__Required work__
Beginning with the first line below, retype exactly each line through the one containing "Task: Open the paragraph style dropdown". Leave out all pictures.

::: Data listing :::

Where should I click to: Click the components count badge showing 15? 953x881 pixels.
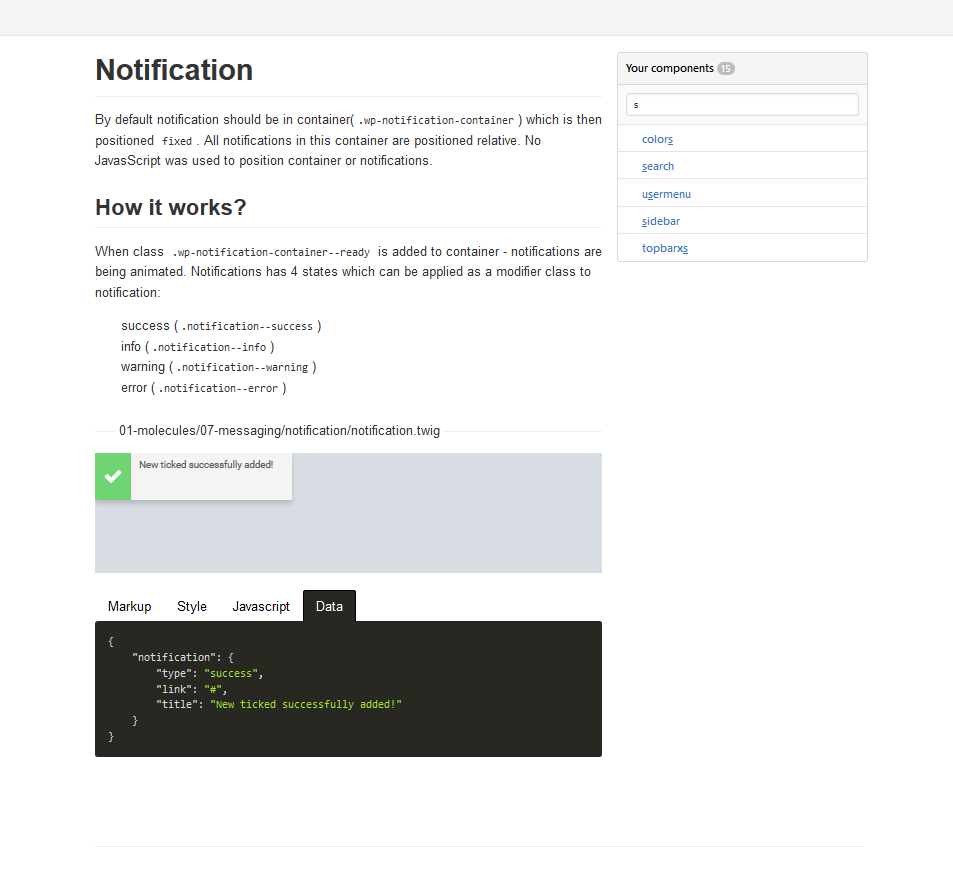(725, 68)
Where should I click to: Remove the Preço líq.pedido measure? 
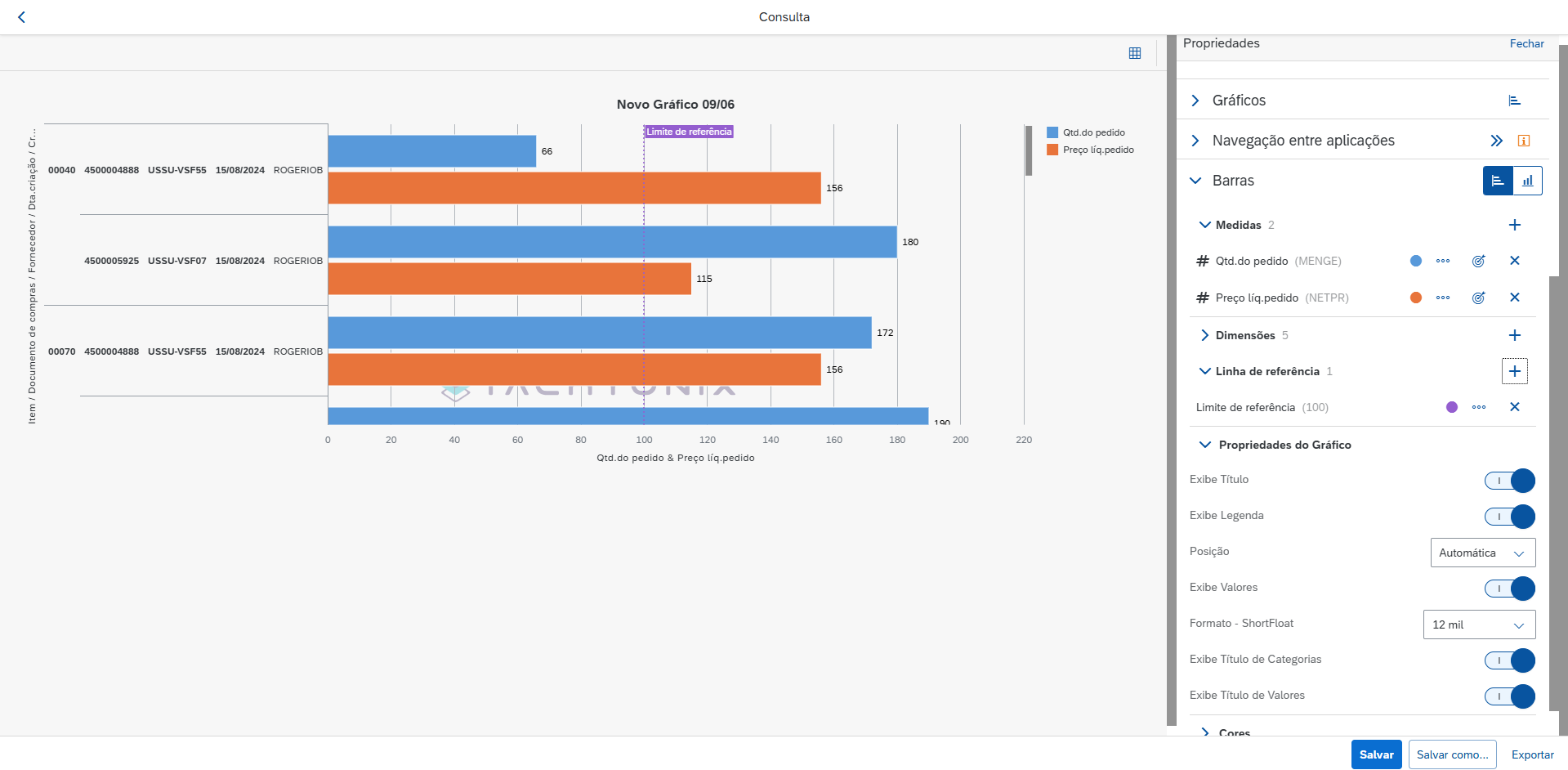pos(1514,298)
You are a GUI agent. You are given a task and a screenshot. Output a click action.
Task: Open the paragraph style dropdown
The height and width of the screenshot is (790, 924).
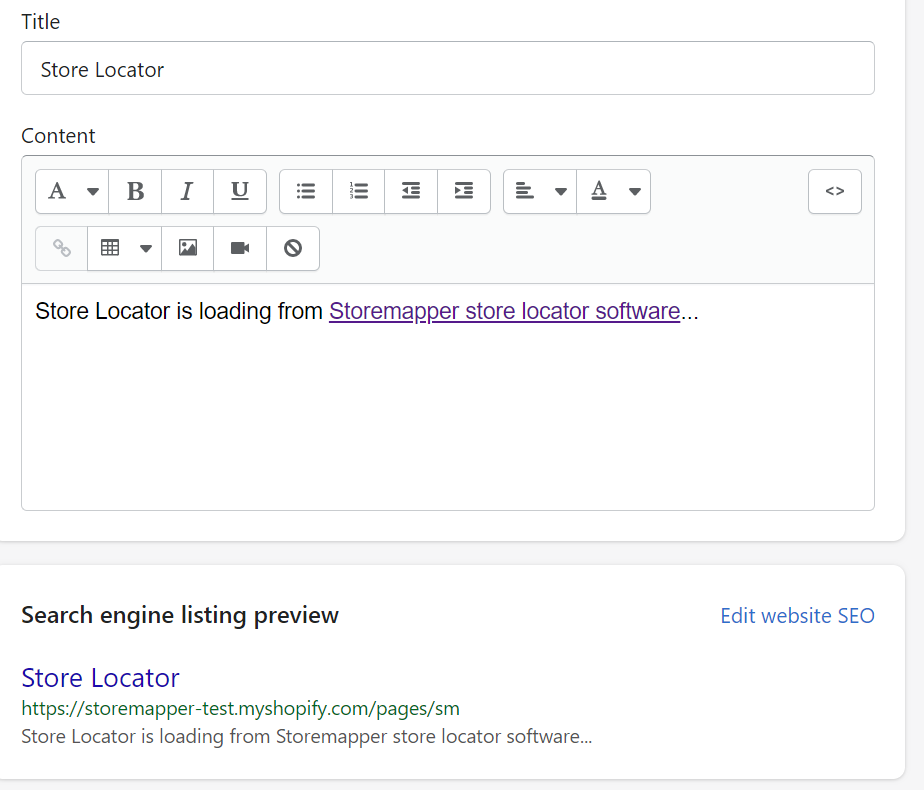pos(71,191)
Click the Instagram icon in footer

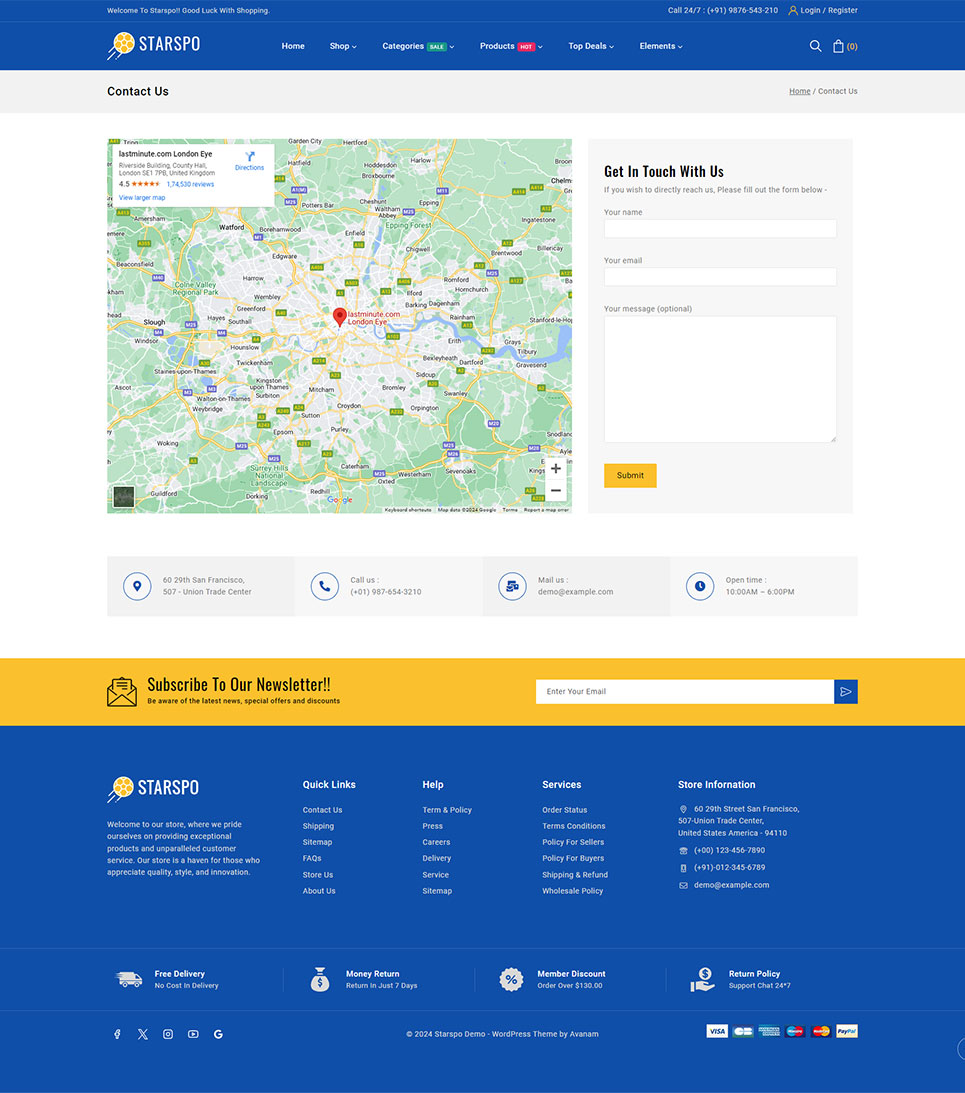168,1034
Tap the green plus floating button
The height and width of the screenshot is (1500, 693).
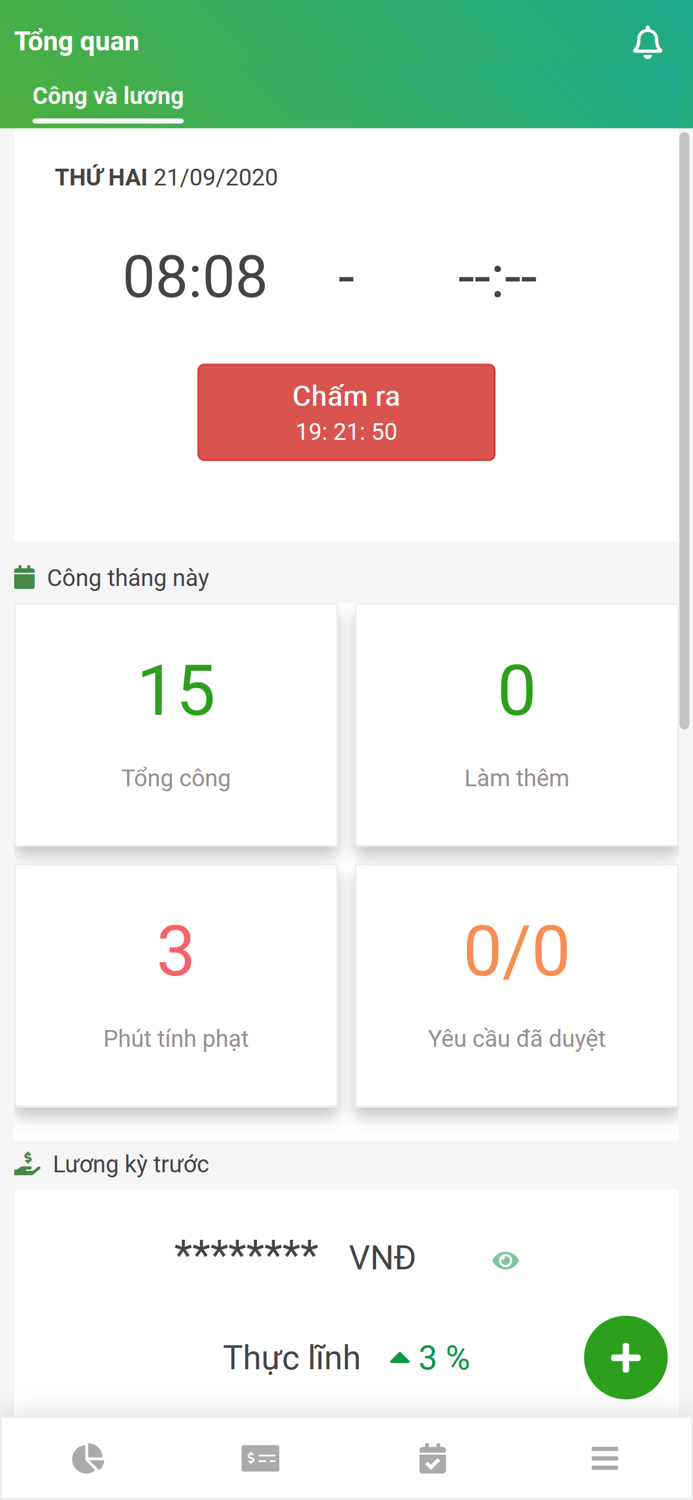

:::

__Expected answer__
Where should I click to: Click the components count badge showing 15? 953x881 pixels.
(725, 68)
Where should I click to: Remove the Preço líq.pedido measure? 
pos(1514,298)
You are a GUI agent. You are given a task and a screenshot. Output a click action.
Task: Open the paragraph style dropdown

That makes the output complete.